I haven’t been completely neglecting the tree bog. Here it was this evening, a day after I realised I needed some more roof joists:

Some of that was not as easy as it looks.

I’m taking a few days off the tree bog now, but this is what it’ll look like in the meantime:


The chicken wire sandwich around the lower part is waiting for the straw, which is waiting for the roof and walls, which are waiting for the floor, which is waiting for the anti-wood-boring-insect treatment, which is waiting for the rain to stop, which isn’t going to start until tomorrow.

So far, I’ve only made one massive mistake. It’s that post in the corner furthest from the camera, which is many, many inches too low – something I couldn’t tell from ground level. Not sure how I’m going to pull off a patch job on that. I’ll have to turn it into a feature somehow – a cup holder for Very Tall People, perhaps.

After a snow-enforced break and a few days Doing Other Things, it’s a huge relief to be back on the tree bog. I started with the corner posts, then added joists on two sides before planting and attaching the middle posts. After umming and ahhing, I decided to use joist hangers to make it look like this by end of play today:


The weather is forecast to be perfect over the coming days and the only distractions are one male pheasant who seems to be lost (and invisible to the dogs) and two good-sized deer. There are some other jobs that need doing, but for steady progress, watch this cyberspace.

Following a bit of research on tree bogs and how to build a tree bog, during which I found this link from PermaWiki with words and pictures and this video from the excellent woodland.co.uk site, I have a plan for a tree bog of our own.

Look:


I’ve never had such a detailed plan before, and I’m pretty excited about it. (Could it be that I’m actually learning something?)

To explain the image, there’s a 30 cm slope on the land over two metres (the whole thing will be two metres by two to allow room for a sink and baby changing area).

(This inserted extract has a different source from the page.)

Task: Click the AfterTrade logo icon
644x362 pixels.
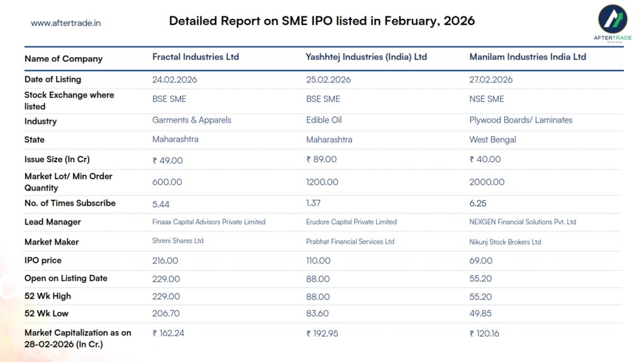Action: 611,19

The purple bits will be round wood stripped of bark to stop the little beasties that like to live under it; the turquoise bits will be sawn pine from a local builders’ merchant; and the pink bit will be decking. Everything else will make sense during the build process which will start as soon as the rain stops (hopefully Monday).

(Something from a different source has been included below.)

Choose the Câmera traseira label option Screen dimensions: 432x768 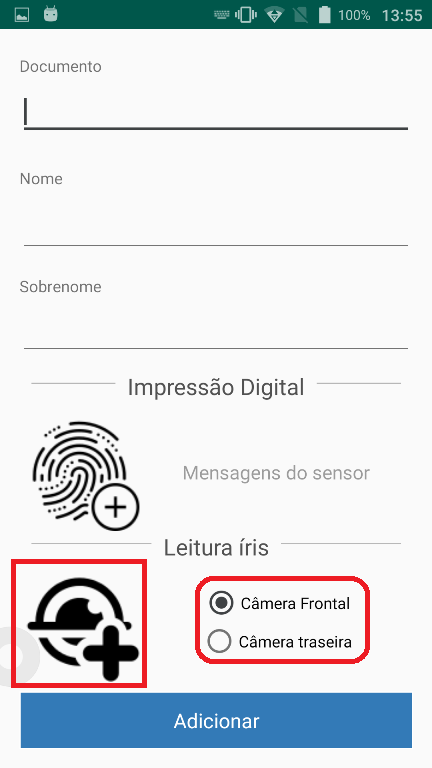[295, 642]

For anyone who thinks we’re over-engineering this, we over-engineer everything. Many of our guests have very young children and safety is obviously our main concern, along with beauty. Hopefully this tree bog will be both.

The first surprising thing is the length of those roundwood uprights – 3.45 metres on average and there are nine of them. It always amazes me how much wood goes into even a small building. If you’re in a building now, take a look around and picture the materials that went into it.

I know.

I nearly always forget to take proper “Before” shots before (ahem) starting a new project. But I always, always regret it. “Before” is not a moment that can ever be recaptured in all its natural glory.

For example, long-term readers may remember this shot from way back in November 2007, nearly before work on the orchard began:


Here’s the orchard today (“After” shots are easy):


Complete with new dividing fence which means we can rest the ground every six months to help keep the chickens healthy:


More recent readers may remember this shot from last November, almost-before I let the pigs into a new piece of woodland:


And here’s what the pigs have done to it after almost exactly two months:


Even more recent readers may have seen this shot of the field from just over a month ago, not very before the triticale we hand-planted started poking through the soil:


And this is what it looked like shortly after noon today:


But this is the reason for today’s blog post – a genuine, bona fide “Before” shot of the new Tree Bog:


Now all I’ve got to do is build it.

Apart from being ill for a few days (and discovering I’m not very good at it – what’s the point in being this fit and healthy if you’re too weak to do anything with it?), I’ve been working on the first guest yurt platform…


…the outdoor kitchen/eating area…


…and the compost toilet.


But I couldn’t help noticing that the pyramid orchids are through.


(For precision-oriented nature watchers, Her Outdoors said they came up about a week ago.)

Now I’ve finally managed to post those rocks (New readers – see below and below below), I can show you what’s on the work-in-progress list.


First: Grey water treatment for the outdoor kitchen. Washing-up water will drain through a straw bale grease trap, run along the pipe (a nice, easy bit under the floor there) into some mulch, filter through some washed sand, then gravel, before draining into the ground under a vine. Ooh – and must lay the patio floor and build the kitchen on that weed-suppressing matting you can see behind.


Equal first: Yurt platform. If you can get any more local, or sustainable, than using turf from the upper side of the slope to build up the lower side, I want to hear about it. This is huge fun, and much warmer than making igloos (I imagine). It also takes a surprisingly long time. It soon became clear I had too much mud, so I started making…


Equal equal first: Compost toilet platform. We’re going for a 2m x 2m toilet for comfort. This shot’s a bit out of date. There’s now some of the ramp leading to the toilet (for baby buggies and off-road wheelchair users).

Equal, equal equal first: Take down the 12-foot yurt, replace the cover, sand and oil the frame – when it’s not raining. And put it all back up in time for one of Her Outdoors’ friends, who’s arriving on Saturday. Lots to do. Got to go.